# [GOAL]
Copy out the passage below on the constitutional license, word for word, from its title to its final sentence.
╭─ DOCUMENT PASSAGE
Constitutional License


Aziz Huq
January 24, 2006

Aziz Huq is associate counsel at the Brennan Center for Justice at NYU School of Law. He is co-writing a book titled Unchecked and Unbalanced with Fritz Schwarz on national security and the separation of powers, to be published by the New Press.

Who writes the law of the United States?

For more than 200 years, the answer was clear. The first sentence of the Constitution’s first article tells us that “All legislative Powers herein granted” go to Congress. As the framers carefully explained, this means only the “Senate and House of Representatives”—not the president in the act of signing a bill into law.


Snip...


Second, presidents have stated when signing a bill that they will interpret the law so as to preserve their own constitutional prerogatives. While these objections have become more frequent and alarming in recent years, they are, at least, within a recognizable constitutional tradition.
╰─
╭─ GIVEN INFORMATION
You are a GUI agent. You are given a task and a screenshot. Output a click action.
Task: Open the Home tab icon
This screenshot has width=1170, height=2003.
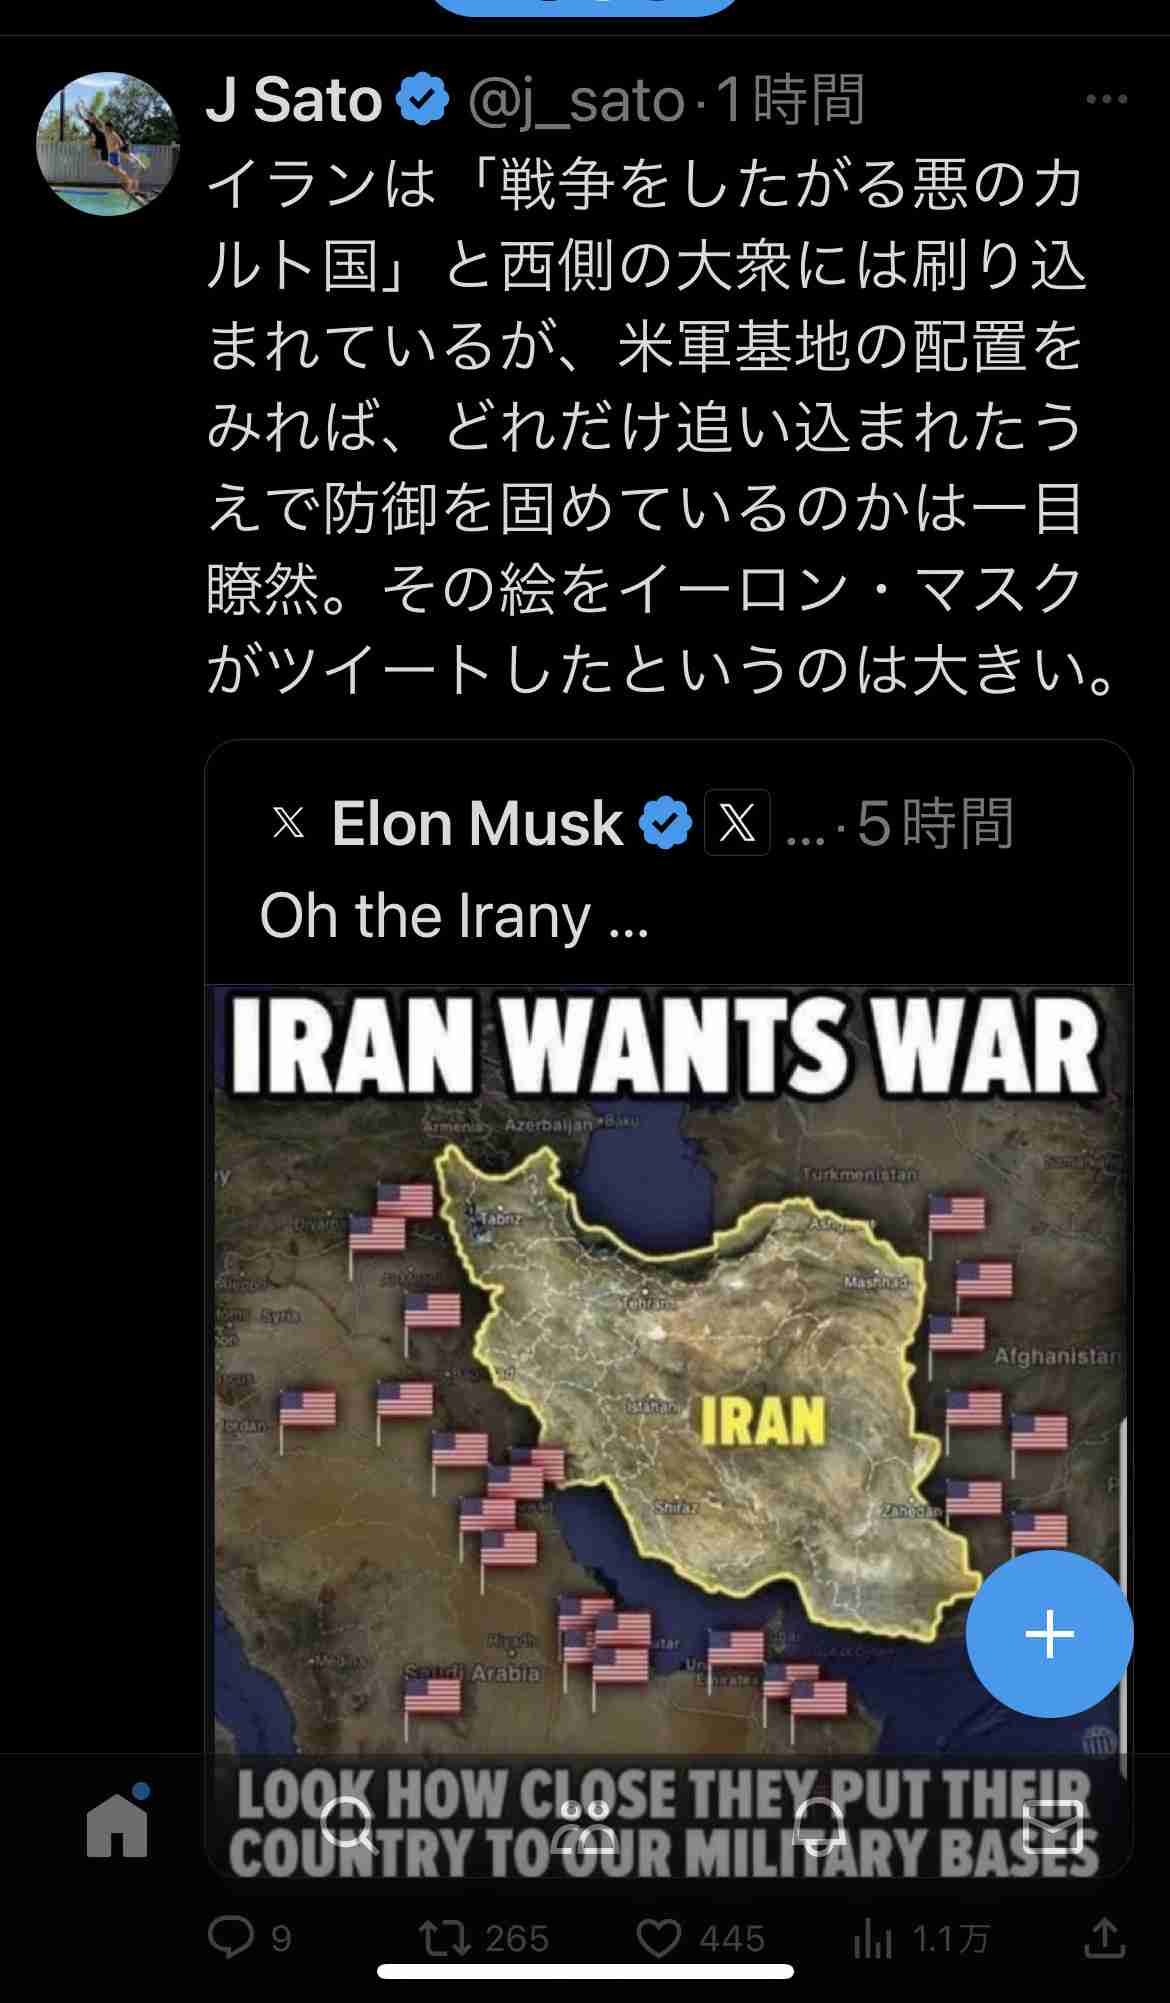click(117, 1824)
╰─
# [TASK SOLUTION]
Constitutional License


Aziz Huq
January 24, 2006

Aziz Huq is associate counsel at the Brennan Center for Justice at NYU School of Law. He is co-writing a book titled Unchecked and Unbalanced with Fritz Schwarz on national security and the separation of powers, to be published by the New Press.

Who writes the law of the United States?

For more than 200 years, the answer was clear. The first sentence of the Constitution’s first article tells us that “All legislative Powers herein granted” go to Congress. As the framers carefully explained, this means only the “Senate and House of Representatives”—not the president in the act of signing a bill into law.


Snip...


Second, presidents have stated when signing a bill that they will interpret the law so as to preserve their own constitutional prerogatives. While these objections have become more frequent and alarming in recent years, they are, at least, within a recognizable constitutional tradition.